1. Do your research
Know who you are meeting, what they have cast, produced or directed. Identify if you have seen any of their work. Read the character breakdown carefully and if it is not new writing, read the play/watch the series.
2. Learn your sides
I’m often asked ‘Do I need to learn the script?’ before a casting. It’s never a bad thing to have learnt it, even if you still read from the page. It will help you with tip three…
Often when we are nervous we stop listening because we are thinking about an appropriate response, and this can lead us to not hear the question properly. A director will often simply want to see how you take direction, so be alert.

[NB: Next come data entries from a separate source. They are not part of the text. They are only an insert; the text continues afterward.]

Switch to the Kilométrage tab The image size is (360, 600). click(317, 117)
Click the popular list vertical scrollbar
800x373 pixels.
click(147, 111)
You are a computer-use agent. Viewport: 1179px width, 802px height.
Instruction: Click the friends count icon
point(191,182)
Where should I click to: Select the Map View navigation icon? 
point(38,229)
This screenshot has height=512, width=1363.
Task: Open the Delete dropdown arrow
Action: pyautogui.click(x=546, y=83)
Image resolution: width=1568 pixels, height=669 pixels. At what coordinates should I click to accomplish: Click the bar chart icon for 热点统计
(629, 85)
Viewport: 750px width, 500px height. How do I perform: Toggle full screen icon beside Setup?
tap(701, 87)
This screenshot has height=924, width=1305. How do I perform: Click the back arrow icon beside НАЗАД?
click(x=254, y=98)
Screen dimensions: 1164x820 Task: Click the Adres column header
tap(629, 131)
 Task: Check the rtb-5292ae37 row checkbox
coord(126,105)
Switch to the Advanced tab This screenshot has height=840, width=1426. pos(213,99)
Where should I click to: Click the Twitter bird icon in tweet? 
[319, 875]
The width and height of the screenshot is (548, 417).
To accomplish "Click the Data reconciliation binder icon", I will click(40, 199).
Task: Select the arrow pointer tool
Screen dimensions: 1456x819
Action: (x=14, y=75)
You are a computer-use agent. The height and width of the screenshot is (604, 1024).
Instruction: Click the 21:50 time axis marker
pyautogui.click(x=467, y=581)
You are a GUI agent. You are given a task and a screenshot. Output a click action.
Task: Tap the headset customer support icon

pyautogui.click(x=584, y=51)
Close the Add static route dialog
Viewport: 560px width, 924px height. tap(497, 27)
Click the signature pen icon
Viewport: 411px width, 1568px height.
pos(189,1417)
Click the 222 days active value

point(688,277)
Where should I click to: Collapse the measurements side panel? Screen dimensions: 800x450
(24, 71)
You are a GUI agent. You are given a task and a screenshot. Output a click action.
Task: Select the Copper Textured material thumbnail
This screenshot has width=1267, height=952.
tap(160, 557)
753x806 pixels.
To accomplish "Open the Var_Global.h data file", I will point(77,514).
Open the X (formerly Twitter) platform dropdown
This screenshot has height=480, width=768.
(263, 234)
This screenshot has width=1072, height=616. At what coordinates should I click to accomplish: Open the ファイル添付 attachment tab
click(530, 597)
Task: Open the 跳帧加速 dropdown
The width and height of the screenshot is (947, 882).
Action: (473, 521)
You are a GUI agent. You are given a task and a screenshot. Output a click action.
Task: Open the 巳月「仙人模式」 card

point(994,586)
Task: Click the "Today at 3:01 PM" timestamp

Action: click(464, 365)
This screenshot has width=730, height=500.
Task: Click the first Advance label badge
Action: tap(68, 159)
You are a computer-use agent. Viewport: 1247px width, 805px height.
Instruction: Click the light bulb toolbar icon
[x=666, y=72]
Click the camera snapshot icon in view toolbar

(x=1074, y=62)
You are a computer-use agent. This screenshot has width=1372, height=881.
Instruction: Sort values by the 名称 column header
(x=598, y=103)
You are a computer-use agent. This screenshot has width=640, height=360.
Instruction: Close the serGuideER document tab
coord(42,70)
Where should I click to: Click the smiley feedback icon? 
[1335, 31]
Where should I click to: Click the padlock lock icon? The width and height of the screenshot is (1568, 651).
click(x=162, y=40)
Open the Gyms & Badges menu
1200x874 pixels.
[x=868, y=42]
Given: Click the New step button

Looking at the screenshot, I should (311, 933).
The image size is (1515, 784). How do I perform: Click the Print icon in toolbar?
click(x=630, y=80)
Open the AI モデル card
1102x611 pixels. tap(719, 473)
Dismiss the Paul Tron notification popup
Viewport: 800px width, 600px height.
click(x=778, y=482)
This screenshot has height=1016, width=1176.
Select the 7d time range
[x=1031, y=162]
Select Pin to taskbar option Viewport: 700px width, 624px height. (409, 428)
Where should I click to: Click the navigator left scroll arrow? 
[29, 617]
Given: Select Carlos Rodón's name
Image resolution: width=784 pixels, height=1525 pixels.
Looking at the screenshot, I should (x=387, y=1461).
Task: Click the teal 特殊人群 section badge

4. Don’t be put off by others
I’ve lost count of how many actors have called after a casting saying ‘everyone else was older, or younger, or more something or other’ and then have been cast in the role. Avoid pre-audition chit chat if you’re prone to being thrown when someone says they know the director or have some inside knowledge (supposedly). Auditions are more democratic than you think – the casting director is looking for the most suitable candidate, plain and simple.
5. Be yourself
It’s the best way for the casting director to get to know you.
6. Be punctual
Leave yourself PLENTY of time, don’t leave the fate of your career in the hands of the transport network.
7. Control your nerves
Nerves can eat you up, you have to channel them into positive energy.
8. Odds are better than you think
There are so many actors out there who don’t necessarily even obtain an audition slot for a particular show, so if you get your casting your odds have improved before you walk through the door. A BBC casting director once told me that they might get 400 or so suggestions for a guest role on a recurring drama when the breakdown goes to their choice agents and sometimes they are only able to meet 8 or so actors, such is the fast pace and turn over of roles to cast. So when a client gets a casting, they often have a 1/8 chance of getting the role – which are not the worst odds in the world.
9. Expand your repertoire
Keep learning new songs, new monologues, watch good theatre, television and film – a knowledgeable actor is a hard working actor, and casting directors will notice this.
10. Ask your agent
Don’t be afraid to ask for clarity on any element. A good agent will be happy to answer questions, because after all, they want you to succeed as much as you do.